## Supplied data
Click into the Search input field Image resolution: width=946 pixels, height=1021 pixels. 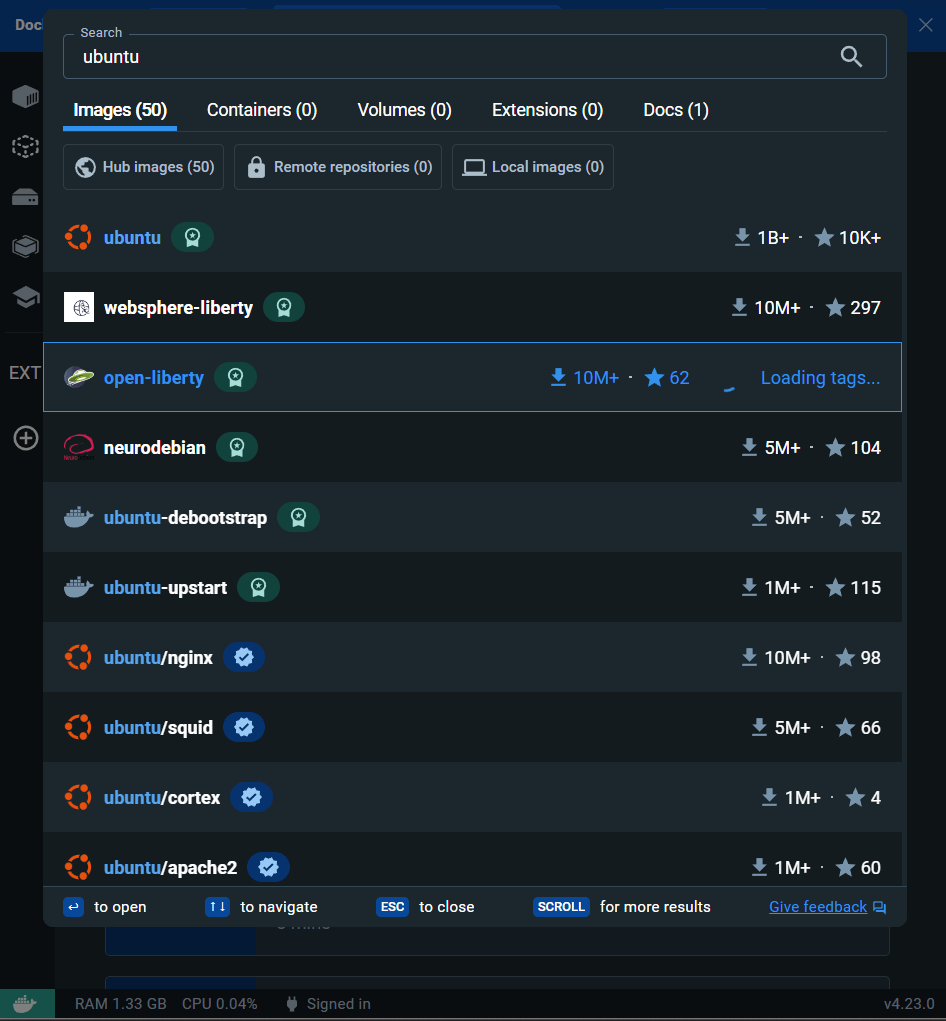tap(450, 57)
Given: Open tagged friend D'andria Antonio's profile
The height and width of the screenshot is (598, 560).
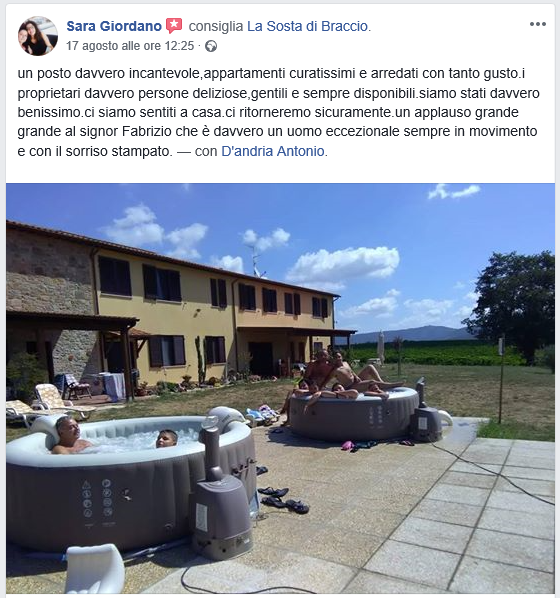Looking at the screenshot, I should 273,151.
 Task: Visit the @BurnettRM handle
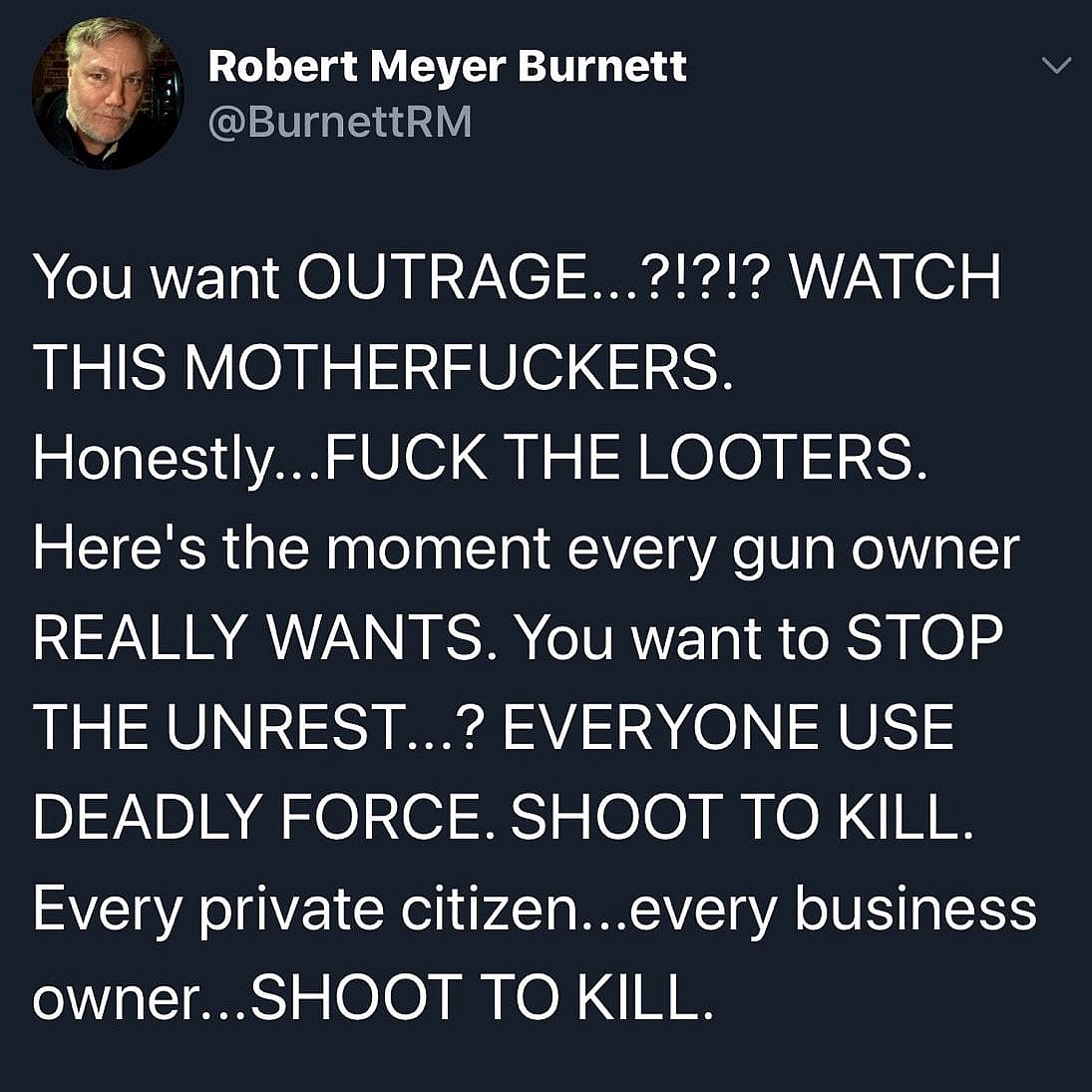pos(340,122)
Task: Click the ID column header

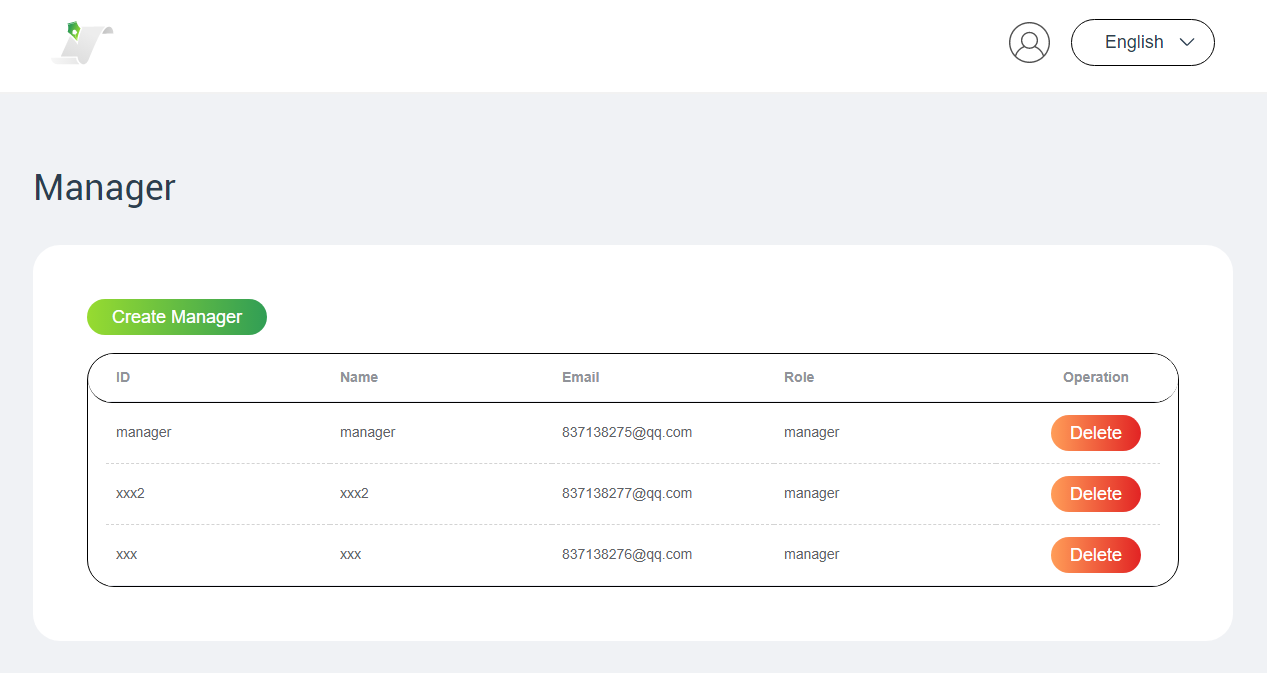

## Assignment
Your task is to copy word for word the lines from the line containing "Given: Open tagged" to the end of the listing, both included, and to drop any pictures.

## Written solution
Given: Open tagged friend D'andria Antonio's profile
The height and width of the screenshot is (598, 560).
Looking at the screenshot, I should 273,151.
 Task: Visit the @BurnettRM handle
pos(340,122)
Task: Click the ID column header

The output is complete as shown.